König Friedrich Wilhelm hat der Gräfin nach dem Tode seiner Gemahlin die alte Anhänglichkeit bewahrt. Aber mit ihr ging es nun auch zu Ende. Die Natur forderte ihre Rechte von der müden Greisin. Im J. 1812 verfiel sie in schwere Krankheit, deren Folgen sie nicht mehr überwand. Einige Spötter hielten es für erlaubt, mit der alten Dame ihren Spaß zu treiben, so Wittgenstein, der zu ihrer Ankunft in Berlin im November 1813 ein Extrablatt ausgeben ließ. Sie lachte darüber mit. An den Ereignissen nahm sie noch lebhaft theil. Der erste für Frankreich so vortheilhafte Pariser Friede (1814) erfüllte sie mit Entrüstung. Am 16. September 1814 wurde sie von ihrem König mit dem Luisenorden geschmückt. Einer ihrer letzten Briefe (Berlin, 13. Oct. 1814) war an Theodor v. Schön gerichtet. In ihm empfahl die 85jährige Greisin ihrem „lieben Neveux und Freund“ Schön ihren jungen Enkel zur Anstellung. Nachdem wenige Wochen darauf (3. November) noch eine Feuersbrunst in ihrer Wohnung [366] arge Zerstörungen unter ihren Kostbarkeiten angerichtet hatte, hauchte sie am 31. December 1814 müde ihre Seele aus.

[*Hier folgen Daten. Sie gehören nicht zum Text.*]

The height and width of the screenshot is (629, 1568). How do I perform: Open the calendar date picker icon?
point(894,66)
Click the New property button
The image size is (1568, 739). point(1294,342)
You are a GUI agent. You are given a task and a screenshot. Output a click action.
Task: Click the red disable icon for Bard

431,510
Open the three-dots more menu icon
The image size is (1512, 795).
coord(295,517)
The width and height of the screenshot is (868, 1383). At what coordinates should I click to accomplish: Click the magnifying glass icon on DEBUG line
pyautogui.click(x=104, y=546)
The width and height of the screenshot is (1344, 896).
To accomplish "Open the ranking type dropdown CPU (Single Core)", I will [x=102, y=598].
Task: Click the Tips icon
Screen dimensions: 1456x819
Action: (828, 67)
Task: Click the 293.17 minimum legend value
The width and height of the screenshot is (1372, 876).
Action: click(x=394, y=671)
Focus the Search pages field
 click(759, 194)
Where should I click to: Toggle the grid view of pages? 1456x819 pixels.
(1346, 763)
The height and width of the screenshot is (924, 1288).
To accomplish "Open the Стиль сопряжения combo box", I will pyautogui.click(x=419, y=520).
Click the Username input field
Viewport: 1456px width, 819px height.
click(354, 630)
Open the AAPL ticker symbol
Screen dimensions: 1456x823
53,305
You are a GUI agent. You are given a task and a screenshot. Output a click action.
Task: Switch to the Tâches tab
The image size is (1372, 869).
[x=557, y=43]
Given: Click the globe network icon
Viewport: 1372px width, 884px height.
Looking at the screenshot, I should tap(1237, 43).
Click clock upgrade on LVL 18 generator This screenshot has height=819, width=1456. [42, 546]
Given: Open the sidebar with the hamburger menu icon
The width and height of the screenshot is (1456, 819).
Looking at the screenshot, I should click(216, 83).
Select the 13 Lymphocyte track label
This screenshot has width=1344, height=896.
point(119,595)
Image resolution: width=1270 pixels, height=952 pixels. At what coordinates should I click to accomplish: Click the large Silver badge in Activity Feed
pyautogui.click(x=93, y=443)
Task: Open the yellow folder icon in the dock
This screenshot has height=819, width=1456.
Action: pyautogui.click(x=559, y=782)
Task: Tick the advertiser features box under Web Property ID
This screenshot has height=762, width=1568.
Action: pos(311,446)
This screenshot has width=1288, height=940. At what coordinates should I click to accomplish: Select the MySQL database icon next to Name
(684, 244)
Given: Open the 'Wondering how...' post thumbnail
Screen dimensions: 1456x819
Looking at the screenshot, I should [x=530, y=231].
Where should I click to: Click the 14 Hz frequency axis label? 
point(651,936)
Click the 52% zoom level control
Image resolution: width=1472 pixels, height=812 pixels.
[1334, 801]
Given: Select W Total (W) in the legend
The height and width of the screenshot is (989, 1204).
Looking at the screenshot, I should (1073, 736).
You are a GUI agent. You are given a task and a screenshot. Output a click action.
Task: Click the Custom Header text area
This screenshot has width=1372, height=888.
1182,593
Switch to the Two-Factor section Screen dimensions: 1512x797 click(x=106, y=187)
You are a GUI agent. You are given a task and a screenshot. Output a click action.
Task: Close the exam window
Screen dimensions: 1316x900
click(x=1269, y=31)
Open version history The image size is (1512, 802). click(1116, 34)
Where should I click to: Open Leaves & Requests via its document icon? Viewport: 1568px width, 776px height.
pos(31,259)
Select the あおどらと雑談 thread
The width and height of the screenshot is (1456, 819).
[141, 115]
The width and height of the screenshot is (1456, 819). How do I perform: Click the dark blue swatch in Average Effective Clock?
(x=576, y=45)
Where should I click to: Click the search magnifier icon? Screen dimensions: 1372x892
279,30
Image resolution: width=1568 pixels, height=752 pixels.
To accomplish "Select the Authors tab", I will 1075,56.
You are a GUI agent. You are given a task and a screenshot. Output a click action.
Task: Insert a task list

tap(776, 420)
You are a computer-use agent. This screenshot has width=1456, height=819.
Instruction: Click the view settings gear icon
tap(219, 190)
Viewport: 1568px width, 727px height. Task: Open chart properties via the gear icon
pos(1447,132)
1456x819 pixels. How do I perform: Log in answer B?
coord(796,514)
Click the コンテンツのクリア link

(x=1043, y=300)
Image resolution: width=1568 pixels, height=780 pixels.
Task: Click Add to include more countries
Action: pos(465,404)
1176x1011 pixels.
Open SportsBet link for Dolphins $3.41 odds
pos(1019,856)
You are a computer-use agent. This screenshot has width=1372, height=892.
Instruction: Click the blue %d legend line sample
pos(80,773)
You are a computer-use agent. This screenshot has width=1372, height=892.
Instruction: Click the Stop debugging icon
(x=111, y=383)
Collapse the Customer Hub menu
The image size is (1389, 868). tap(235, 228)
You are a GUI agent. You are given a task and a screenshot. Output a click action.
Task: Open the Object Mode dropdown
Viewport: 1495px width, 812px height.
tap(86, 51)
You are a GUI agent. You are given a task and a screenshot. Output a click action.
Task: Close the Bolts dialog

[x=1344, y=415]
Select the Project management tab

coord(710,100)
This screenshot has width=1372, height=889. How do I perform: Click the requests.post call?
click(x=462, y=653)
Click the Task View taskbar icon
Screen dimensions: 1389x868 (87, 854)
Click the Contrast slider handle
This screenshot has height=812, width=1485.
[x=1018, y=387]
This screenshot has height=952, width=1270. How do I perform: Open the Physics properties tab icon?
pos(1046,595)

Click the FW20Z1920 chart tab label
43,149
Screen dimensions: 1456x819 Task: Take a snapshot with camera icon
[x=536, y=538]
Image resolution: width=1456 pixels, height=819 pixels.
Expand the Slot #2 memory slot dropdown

Sophie Marie Gräfin v. Voß. 69 Jahre am preußischen Hofe (hauptsächlich ihre ursprünglich französisch geschriebenen Tagebücher enthaltend, eine classische Quelle zur Geschichte des preußischen Königshauses, von großer Lauterkeit, reich an trefflichen Charakteristiken.) 5. Aufl. Leipzig 1887. Bevorstehend die Veröffentlichung von Briefen der Königin Luise an die Gräfin durch P. Bailleu i. d. Deutschen Rundschau. Hier noch nicht benutzt. Lebensgroßes Jugendbild von Pesne im Kgl. Schlosse zu Berlin. Das Titelbild des Buches zeigt sie im Alter, Güte, Klugheit, Schalkhaftigkeit und Schönheit vereinigend.